I hate it when things bother me and I can't quite put my finger on why.  This is one of those things.  Weight Watchers has some kind of thingy with workplaces, wherein people who work at a specific company/organization get discounted membership and meetings on site.  The library is offering this.  And allowing people to flex their meetings - which, effectively, means the meetings are paid work time.

This bothers me.

I realize I'm incredibly privileged in this culture because I am thin.  I am thin not through any effort on my part, but because the genetic lottery said that I would be thin.  And that may diminish my rights to be disturbed by the huge pressure in this culture to be thin, the conflation of weight with health (despite there being no good science that I'm aware of backing this), and the disturbingly eating disordery edge to the wording of a lot of diet program/product ads.  But all of that does bother me.

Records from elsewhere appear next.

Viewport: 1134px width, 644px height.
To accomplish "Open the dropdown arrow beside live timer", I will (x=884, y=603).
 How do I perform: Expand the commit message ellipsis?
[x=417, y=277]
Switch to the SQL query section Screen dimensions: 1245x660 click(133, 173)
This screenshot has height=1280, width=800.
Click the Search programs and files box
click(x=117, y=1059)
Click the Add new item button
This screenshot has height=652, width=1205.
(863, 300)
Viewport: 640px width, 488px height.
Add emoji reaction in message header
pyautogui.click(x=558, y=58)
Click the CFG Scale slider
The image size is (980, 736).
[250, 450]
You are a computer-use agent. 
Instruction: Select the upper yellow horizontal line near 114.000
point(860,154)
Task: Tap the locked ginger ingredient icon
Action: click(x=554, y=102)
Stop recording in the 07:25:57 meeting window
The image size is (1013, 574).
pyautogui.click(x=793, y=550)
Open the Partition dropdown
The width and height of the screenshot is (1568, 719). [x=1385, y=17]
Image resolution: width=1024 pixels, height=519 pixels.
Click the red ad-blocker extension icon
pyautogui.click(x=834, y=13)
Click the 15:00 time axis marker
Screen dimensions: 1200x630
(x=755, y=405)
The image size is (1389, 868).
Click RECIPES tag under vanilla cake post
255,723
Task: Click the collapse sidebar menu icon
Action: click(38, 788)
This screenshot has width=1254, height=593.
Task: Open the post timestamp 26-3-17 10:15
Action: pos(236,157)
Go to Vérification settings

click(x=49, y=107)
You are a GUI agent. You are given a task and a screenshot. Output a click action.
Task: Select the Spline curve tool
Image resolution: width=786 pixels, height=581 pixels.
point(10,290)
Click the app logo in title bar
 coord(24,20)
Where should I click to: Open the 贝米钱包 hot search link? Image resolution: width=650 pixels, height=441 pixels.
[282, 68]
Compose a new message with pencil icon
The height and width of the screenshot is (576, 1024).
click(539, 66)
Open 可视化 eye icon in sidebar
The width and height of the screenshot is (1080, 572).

And, because all of that bothers me, I can't help being disturbed that my workplace is so eager to take advantage of a weight loss program that they've deemed it paid work time.  How does this effect anyone who may have (or have recovered from) an eating disorder?  How does this effect people who are not thin due to medical reasons?  Or simply because their genetics said they would never be a size 6?  Hell, how does this effect people who could lose weight but don't wish to?

I guess I just don't feel like a workplace should be saying that only thin is good.  This isn't a health program, it's a weight loss program, period.  I could understand a workplace wanting their employees to be healthy.  But wanting them to be thin creeps me out.

Am I looking at this wrong?  Is there some other message I could be taking from this?

This entry was originally posted at http://smurasaki.dreamwidth.org/116080.html.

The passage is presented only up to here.